Note further that moving the Eq 'a constraint to the instance/object definition doesn't really help any.

In the Scala scheme, the Ord constraint type class could be written in two ways (in quasi-Haskell, since I don't know Scala):

Eq 'a => class Ord 'a where ...
class Ord 'a (eq :: Eq 'a) where ...

the first says that in order to instantiate Ord 'a we must show some satisfaction for Eq 'a. The second says that we must provide a *specific* satisfaction of Eq 'a at the instance object definition as an argument to the constructor for Ord 'a. That is: Ord 'a has a field that provides a dictionary pointer.

Why a public field? Why not just a field that becomes part of the internal (existential) type? Because there are situations where the user of a particular Ord 'a needs to know that they are using the same definition of equality that was used by that particular instantiation of Ord 'a...

My first thoughts here are (a) this seems to have great power, but also great potential for confusion, but (b) without the ability to require this field at the type class definition, we have no way to state the requirement that each instantiation must expose the instantiation of Eq 'a that was used for that instance of Ord 'a.

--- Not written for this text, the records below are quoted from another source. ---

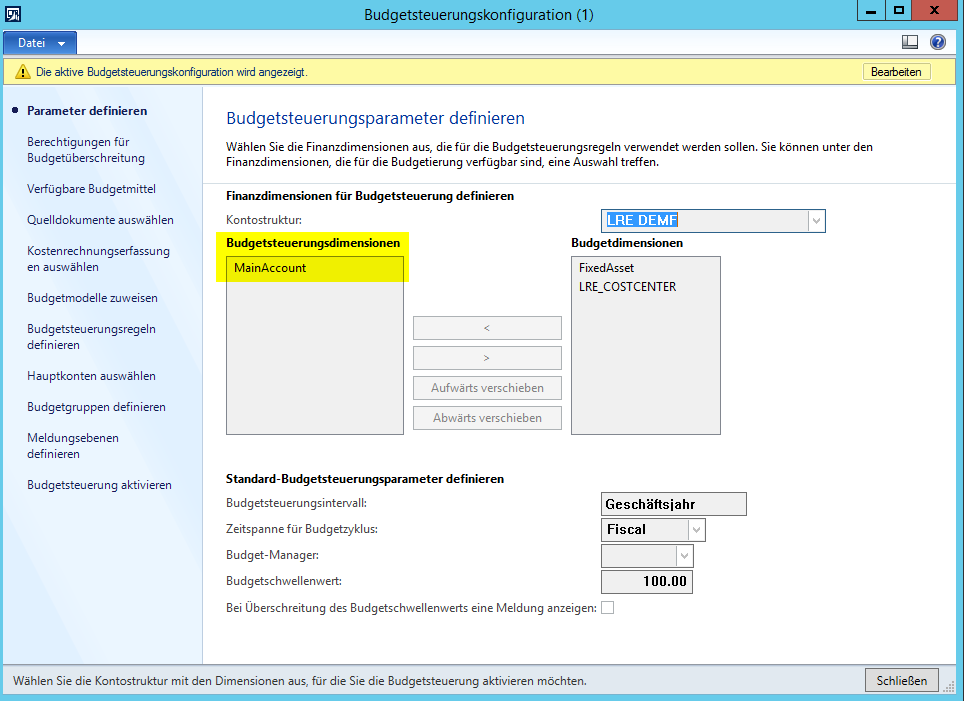The width and height of the screenshot is (964, 701).
Task: Expand the Zeitspanne für Budgetzyklus dropdown
Action: pyautogui.click(x=696, y=530)

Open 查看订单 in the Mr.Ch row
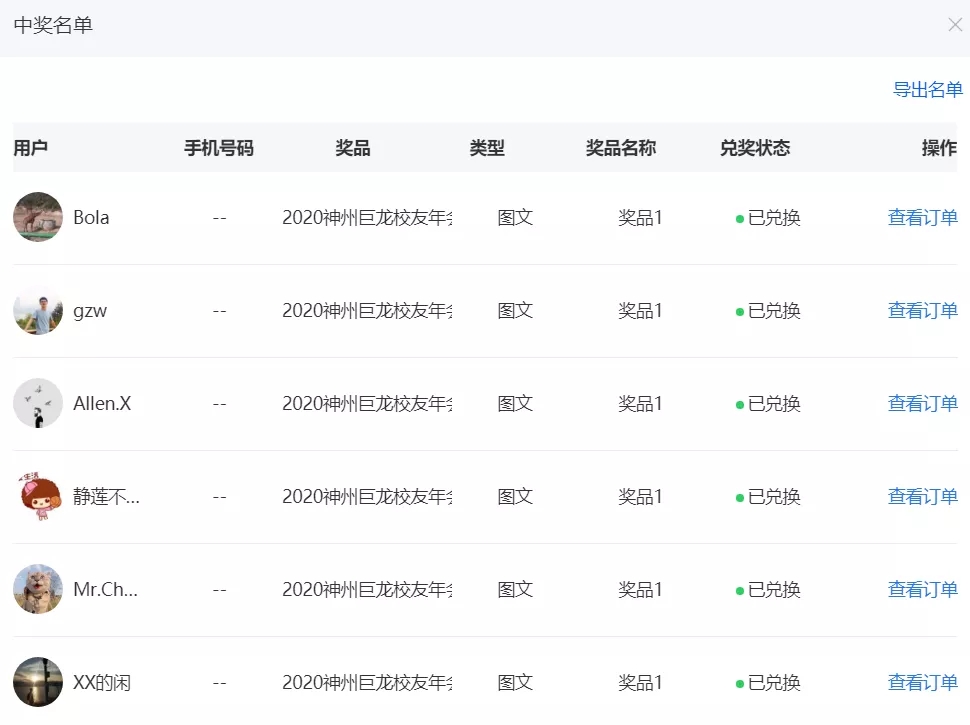point(922,589)
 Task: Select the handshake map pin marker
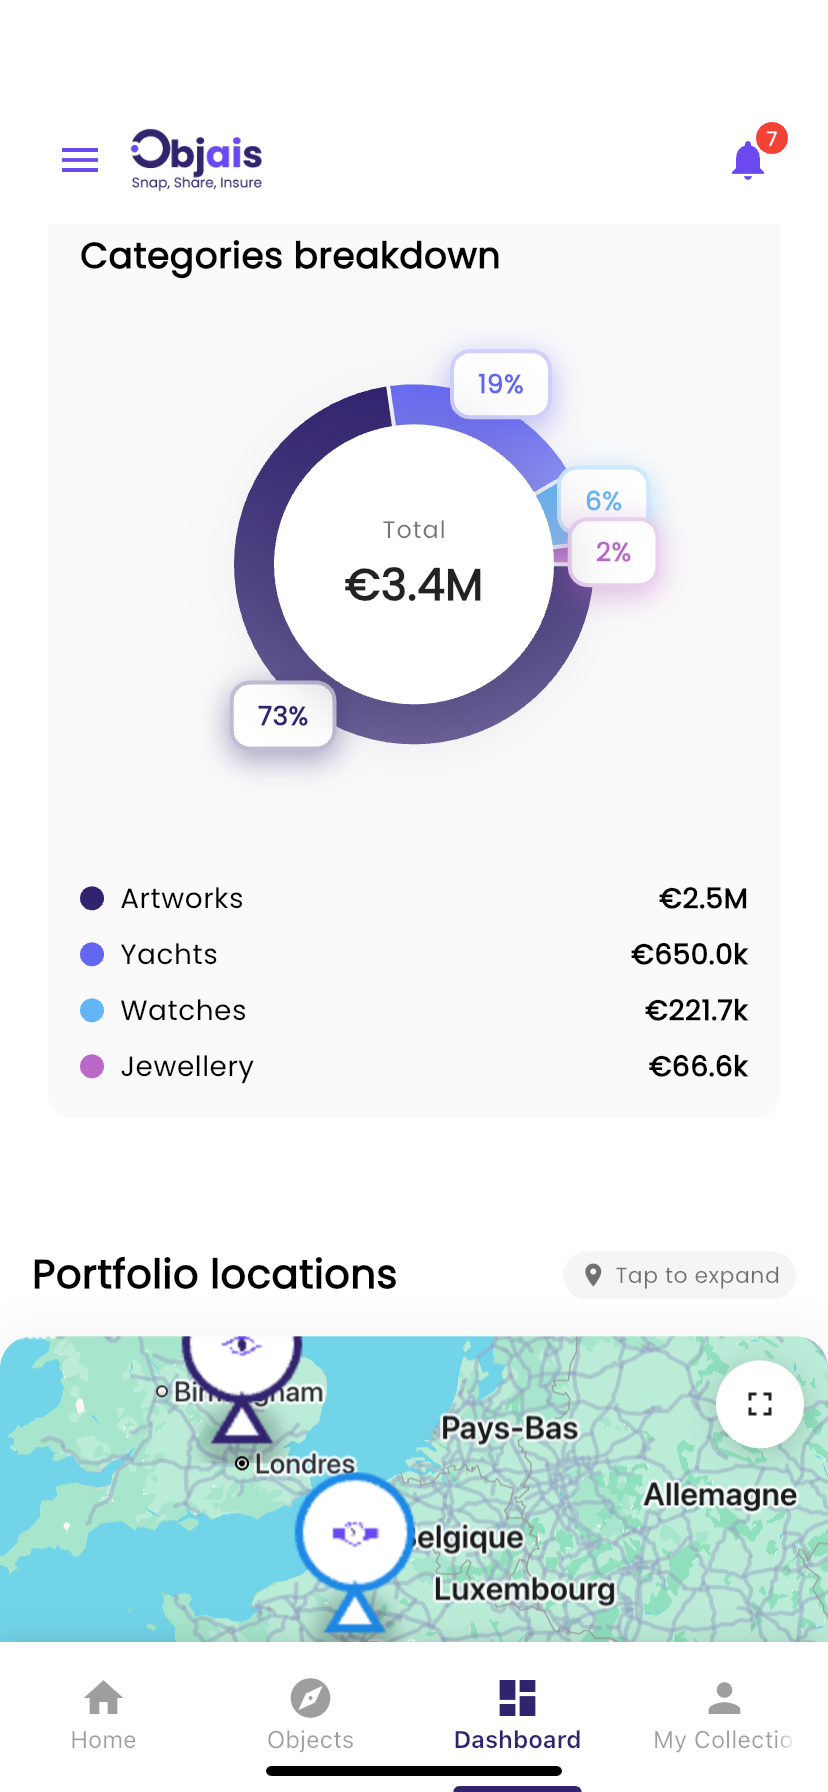coord(354,1533)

And just for completeness, note that inheritance would not simplify matters here.

I just sent a note off to Bruno about this. I suppose my summary comment for the moment is that this stuff is damned subtle, and adding the flexibility of explicitly named dictionaries/constraints seems to impede the compiler's ability to inline fundamental type classes.

It is a know issue

Neither the system proposed in this paper nor Scala implicits (credits due to Martin Odersky, not me :)) do constraint simplification. This also means that we do not lose any late binding ability.

In Scala it doesn't even make sense to talk about constraints, because there is no actual notion of a constraints (only implicit parameters). This is also true to an extent in our system, because we really interpret constraints as implicit parameters. This is related to the semantics of constraints: set semantics for Haskell; tuple semantics for our system.

The issue that you mention has been debated in essentially all the proposals extending or inspired by type classes. Namely "Named instances for haskell type classes", "Making implicit parameters explicit" and our paper. You can find a summary in Section 5, under the paragraph "Named Instances and Explicit Implicit Parameters".

The paper "Named instances for haskell type classes" may be interesting to look at if you'd like to see a system where you can still perform constraint simplification and yet support explicitly passed instances. Of course you cannot get both at the same time :).

Hope this helps!

Thanks...

That certainly is helpful. My concern about the user-perceived complexities of composition with named instances is probably still relevant. The problem there isn't so much a matter of early vs. late binding as it seems to be a matter of inherent ambiguity arising from the presence of multiple possible instance resolutions. I probably need to catch up on the paper you pointed me at before I can talk about this sensibly.

The rest of my comment is mainly driven by trying to understand how to apply these ideas effectively given the differing language design objectives between BitC and Scala.